__Text segment__:
========

Why we care about cosine similarity in AI? Cosine similarity is particularly useful in high-dimensional spaces, where it helps to identify similar items regardless of their magnitude. This is important in applications like document similarity, where the length of the documents may vary significantly.

Vector Norms

The norm of a vector is a measure of its length or magnitude. Length of a vector: \[ \|x\|_2 = \sqrt{x_1^2 + x_2^2 + \cdots + x_n^2} = \left( \sum_{i=1}^{n} x_i^2 \right)^{1/2} \]

Lₚ norm: \[ \|x\|_p = \left( \sum_{i=1}^{n} |x_i|^p \right)^{1/p} \]

Unit ball: \[ \|x\|_p = \left( \sum_{i=1}^{n} |x_i|^p \right)^{1/p} \]

What is L₀ norm? An L₀ norm is a measure of the number of non-zero elements in a vector. It is not a true norm because it does not satisfy the properties of a norm, but it is often used in sparse representation and compressed sensing.

Matrix

A matrix is a rectangular array of numbers arranged in rows and columns. Matrices can be added together, multiplied by scalars, and multiplied by other matrices.

A matrix is a linear transformation that maps vectors from one vector space to another.

Linear Transformation

A linear transformation is a function between two vector spaces that preserves the operations of vector addition and scalar multiplication. In other words, if T is a linear transformation, then for any vectors u and v, and any scalar a:

T(u + v) = T(u) + T(v)
T(av) = aT(v)

Linear transformations can be represented using matrices. If A is a matrix representing a linear transformation T, then for any vector v: \[ T(v) = Av \]

Rank

The rank of a matrix is the dimension of the vector space generated by its rows (or columns). In other words, it is the maximum number of linearly independent row (or column) vectors in the matrix.

Why do we care about rank in AI? The rank of a matrix can provide insights into the data it represents. For example, in dimensionality reduction techniques like PCA (Principal Component Analysis), the rank helps determine the number of principal components to retain.

========

__Data section__:
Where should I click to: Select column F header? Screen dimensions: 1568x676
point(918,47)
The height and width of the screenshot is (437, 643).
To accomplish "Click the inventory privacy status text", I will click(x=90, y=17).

========

__Problem A__: According to the linear algebra notes, what does an L₀ norm measure?
__Problem B__: Rewrite the part of the linear algebra notes that opens with the words containing "Unit ball: \[ \|x\|_p" and closes with "by other matrices.", changing "rectangular" to "two-dimensional".
__Problem C__: Please extend the linear algebra notes, picking up right after their final sentence.

__Written response A__: The number of non-zero elements in a vector.

__Written response B__:
Unit ball: \[ \|x\|_p = \left( \sum_{i=1}^{n} |x_i|^p \right)^{1/p} \]

What is L₀ norm? An L₀ norm is a measure of the number of non-zero elements in a vector. It is not a true norm because it does not satisfy the properties of a norm, but it is often used in sparse representation and compressed sensing.

Matrix

A matrix is a two-dimensional array of numbers arranged in rows and columns. Matrices can be added together, multiplied by scalars, and multiplied by other matrices.

__Written response C__:
\[ \text{rank} \begin{bmatrix} 0.5 & 1 \\ 1.5 & 2 \end{bmatrix} = 2 \quad \text{(It maps to a 2D space)} \] \[ \text{rank} \begin{bmatrix} 0.5 & 1 \\ 1 & 2 \end{bmatrix} = 1 \quad \text{(It maps to a 1D space)} \]

Identity Matrix

An identity matrix is a square matrix with ones on the diagonal and zeros elsewhere. \[ I = \begin{bmatrix} 1 & 0 \\ 0 & 1 \end{bmatrix} \quad \text{(It always maps the vector to itself)} \]

Scaling by c: \[ cI = \begin{bmatrix} c & 0 \\ 0 & c \end{bmatrix} \]

It is denoted as Iₙ for an n x n identity matrix. The identity matrix has the property that when it is multiplied by another matrix, it leaves the other matrix unchanged: \[ I_n A = A I_n = A \]

Identity matrices are important in linear algebra and are used in various applications, including solving systems of linear equations and in the context of neural networks.

Rotation Matrix

(x,y) = \( (r*\cos(\theta), r*\sin(\theta)) \)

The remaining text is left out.